[Saved entries]

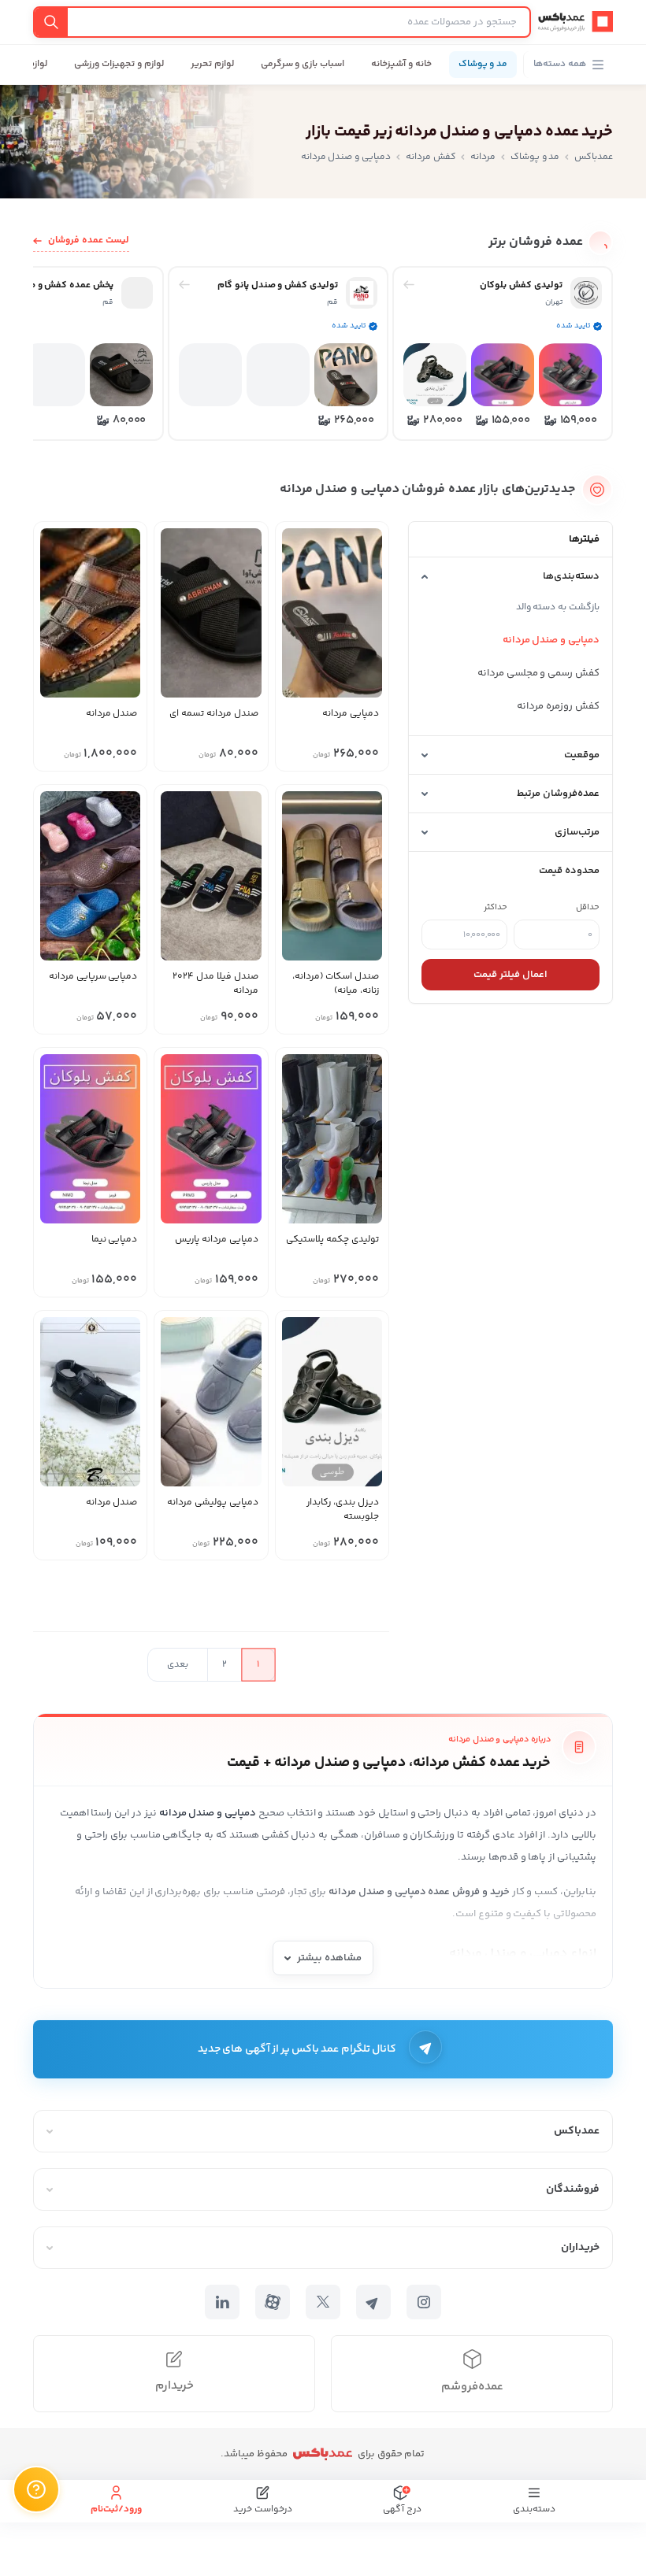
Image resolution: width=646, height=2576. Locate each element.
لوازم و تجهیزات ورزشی (118, 64)
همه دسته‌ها (559, 64)
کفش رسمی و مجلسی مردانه (538, 673)
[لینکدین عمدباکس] (222, 2302)
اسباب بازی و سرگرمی (302, 64)
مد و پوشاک (483, 64)
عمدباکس (593, 157)
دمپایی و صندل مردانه (551, 640)
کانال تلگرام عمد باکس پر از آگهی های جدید (297, 2049)
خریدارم (174, 2386)
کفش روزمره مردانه (558, 706)
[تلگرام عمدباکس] (373, 2302)
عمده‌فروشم (472, 2387)
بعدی (177, 1664)
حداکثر (495, 907)
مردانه (483, 157)
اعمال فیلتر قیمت (510, 975)
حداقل (588, 907)
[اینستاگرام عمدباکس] (424, 2302)
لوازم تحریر (212, 64)
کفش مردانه (431, 157)
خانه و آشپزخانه (401, 64)
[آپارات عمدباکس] (272, 2302)
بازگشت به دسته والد (558, 607)
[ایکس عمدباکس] (323, 2302)
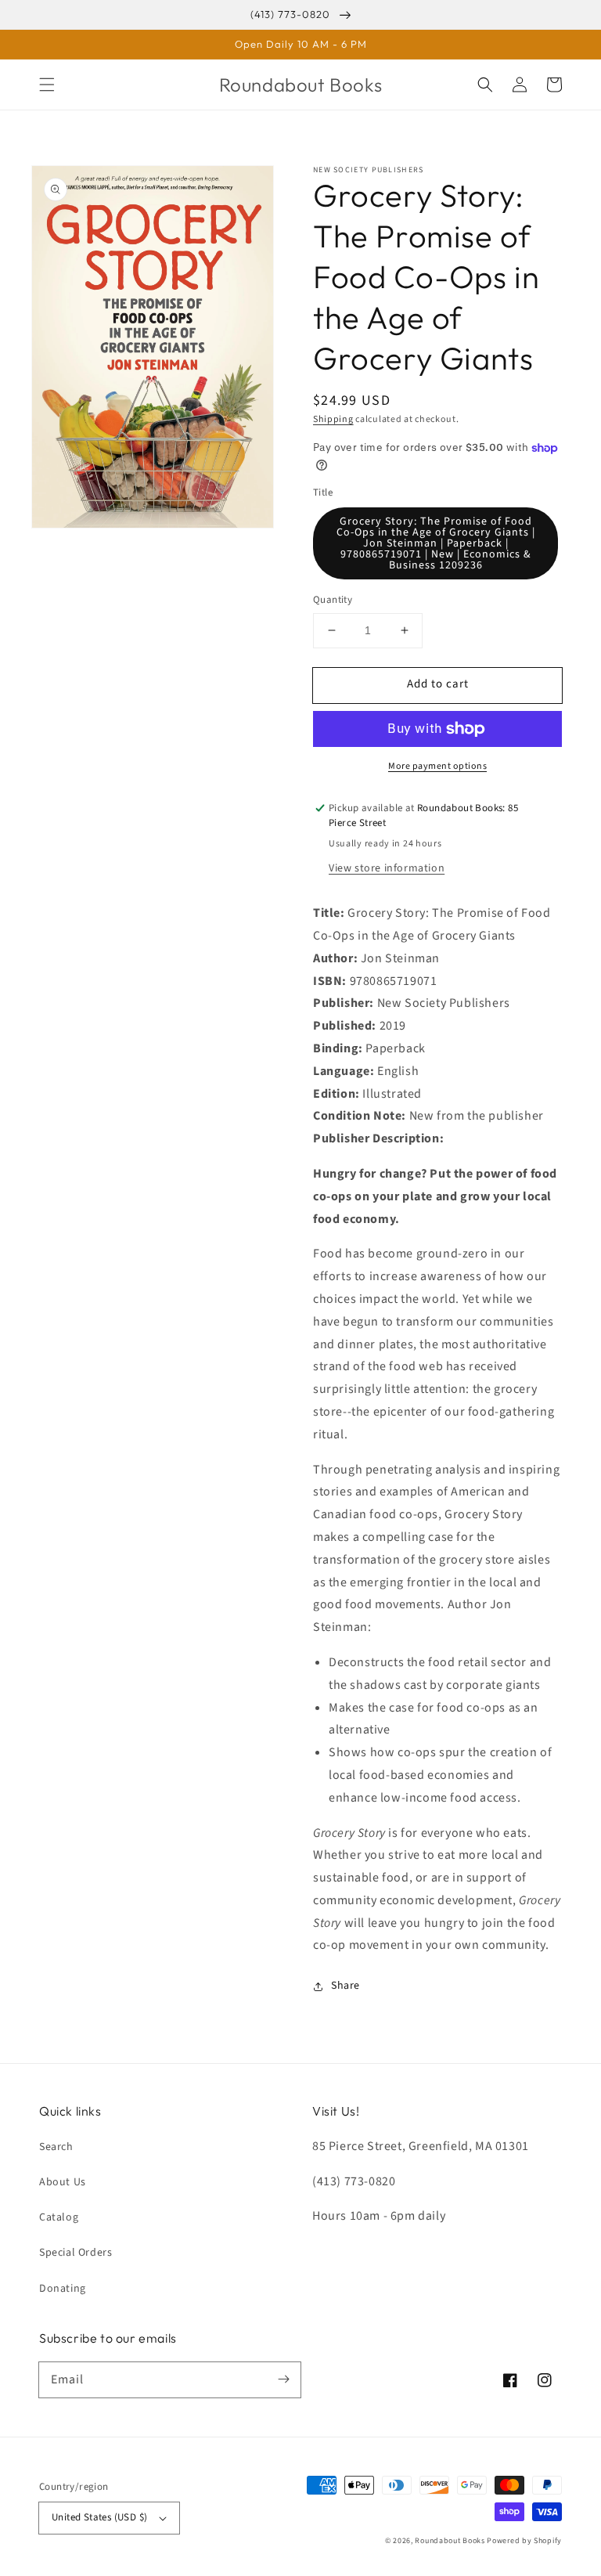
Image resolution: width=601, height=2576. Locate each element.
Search (56, 2147)
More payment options (437, 766)
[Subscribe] (283, 2379)
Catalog (58, 2217)
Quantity (332, 600)
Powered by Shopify (524, 2540)
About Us (62, 2182)
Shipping (333, 419)
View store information (386, 868)
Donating (62, 2288)
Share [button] (345, 1985)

▶ _Exercise description_:
Retype all the data exactly. Omit pictures.

▶ _Reply to the task_:
Image resolution: width=646, height=2576. Locate each element.
لوازم و تجهیزات ورزشی (118, 64)
همه دسته‌ها (559, 64)
کفش رسمی و مجلسی مردانه (538, 673)
[لینکدین عمدباکس] (222, 2302)
اسباب بازی و سرگرمی (302, 64)
مد و پوشاک (483, 64)
عمدباکس (593, 157)
دمپایی و صندل مردانه (551, 640)
کانال تلگرام عمد باکس پر از آگهی های جدید (297, 2049)
خریدارم (174, 2386)
کفش روزمره مردانه (558, 706)
[تلگرام عمدباکس] (373, 2302)
عمده‌فروشم (472, 2387)
بعدی (177, 1664)
حداکثر (495, 907)
مردانه (483, 157)
اعمال فیلتر قیمت (510, 975)
حداقل (588, 907)
[اینستاگرام عمدباکس] (424, 2302)
لوازم تحریر (212, 64)
کفش مردانه (431, 157)
خانه و آشپزخانه (401, 64)
[آپارات عمدباکس] (272, 2302)
بازگشت به دسته والد (558, 607)
[ایکس عمدباکس] (323, 2302)
Image resolution: width=601, height=2576. Locate each element.
Search (56, 2147)
More payment options (437, 766)
[Subscribe] (283, 2379)
Catalog (58, 2217)
Quantity (332, 600)
Powered by Shopify (524, 2540)
About Us (62, 2182)
Shipping (333, 419)
View store information (386, 868)
Donating (62, 2288)
Share [button] (345, 1985)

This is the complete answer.